• **Task directions**
A verbatim reproduction of all the entries is needed.
*** Supplied information ***
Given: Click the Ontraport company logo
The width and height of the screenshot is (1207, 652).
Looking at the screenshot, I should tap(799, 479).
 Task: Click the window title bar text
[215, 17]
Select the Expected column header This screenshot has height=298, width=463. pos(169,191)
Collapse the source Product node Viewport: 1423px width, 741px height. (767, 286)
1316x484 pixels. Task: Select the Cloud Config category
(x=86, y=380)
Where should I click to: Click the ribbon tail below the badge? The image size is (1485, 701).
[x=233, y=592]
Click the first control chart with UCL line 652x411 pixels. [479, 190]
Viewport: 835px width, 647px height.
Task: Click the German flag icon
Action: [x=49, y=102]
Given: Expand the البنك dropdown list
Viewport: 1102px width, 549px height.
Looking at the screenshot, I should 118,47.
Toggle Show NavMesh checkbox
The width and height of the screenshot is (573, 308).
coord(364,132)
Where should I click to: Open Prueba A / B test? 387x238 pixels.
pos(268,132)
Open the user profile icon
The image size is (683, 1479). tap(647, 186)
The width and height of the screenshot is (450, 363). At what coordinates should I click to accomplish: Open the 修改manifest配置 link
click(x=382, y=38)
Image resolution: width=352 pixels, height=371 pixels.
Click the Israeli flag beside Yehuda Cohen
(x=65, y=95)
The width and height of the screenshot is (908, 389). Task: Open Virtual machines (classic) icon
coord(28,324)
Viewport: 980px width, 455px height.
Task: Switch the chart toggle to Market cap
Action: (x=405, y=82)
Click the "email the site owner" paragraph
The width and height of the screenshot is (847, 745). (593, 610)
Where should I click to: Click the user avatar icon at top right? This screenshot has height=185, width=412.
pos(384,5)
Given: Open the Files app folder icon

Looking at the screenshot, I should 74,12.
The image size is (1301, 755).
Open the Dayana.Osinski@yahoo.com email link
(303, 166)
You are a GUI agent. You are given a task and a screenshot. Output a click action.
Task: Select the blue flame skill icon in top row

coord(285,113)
***
• **Reply**
Given: Click the Ontraport company logo
The width and height of the screenshot is (1207, 652).
Looking at the screenshot, I should tap(799, 479).
 Task: Click the window title bar text
[215, 17]
Select the Expected column header This screenshot has height=298, width=463. pos(169,191)
Collapse the source Product node Viewport: 1423px width, 741px height. (767, 286)
1316x484 pixels. Task: Select the Cloud Config category
(x=86, y=380)
Where should I click to: Click the ribbon tail below the badge? The image size is (1485, 701).
[x=233, y=592]
Click the first control chart with UCL line 652x411 pixels. [479, 190]
Viewport: 835px width, 647px height.
Task: Click the German flag icon
Action: [x=49, y=102]
Given: Expand the البنك dropdown list
Viewport: 1102px width, 549px height.
Looking at the screenshot, I should 118,47.
Toggle Show NavMesh checkbox
The width and height of the screenshot is (573, 308).
coord(364,132)
Where should I click to: Open Prueba A / B test? 387x238 pixels.
pos(268,132)
Open the user profile icon
The image size is (683, 1479). tap(647, 186)
The width and height of the screenshot is (450, 363). At what coordinates should I click to accomplish: Open the 修改manifest配置 link
click(x=382, y=38)
Image resolution: width=352 pixels, height=371 pixels.
Click the Israeli flag beside Yehuda Cohen
(x=65, y=95)
The width and height of the screenshot is (908, 389). Task: Open Virtual machines (classic) icon
coord(28,324)
Viewport: 980px width, 455px height.
Task: Switch the chart toggle to Market cap
Action: (x=405, y=82)
Click the "email the site owner" paragraph
The width and height of the screenshot is (847, 745). (593, 610)
Where should I click to: Click the user avatar icon at top right? This screenshot has height=185, width=412.
pos(384,5)
Given: Open the Files app folder icon

Looking at the screenshot, I should 74,12.
The image size is (1301, 755).
Open the Dayana.Osinski@yahoo.com email link
(303, 166)
You are a GUI agent. You are given a task and a screenshot. Output a click action.
Task: Select the blue flame skill icon in top row

coord(285,113)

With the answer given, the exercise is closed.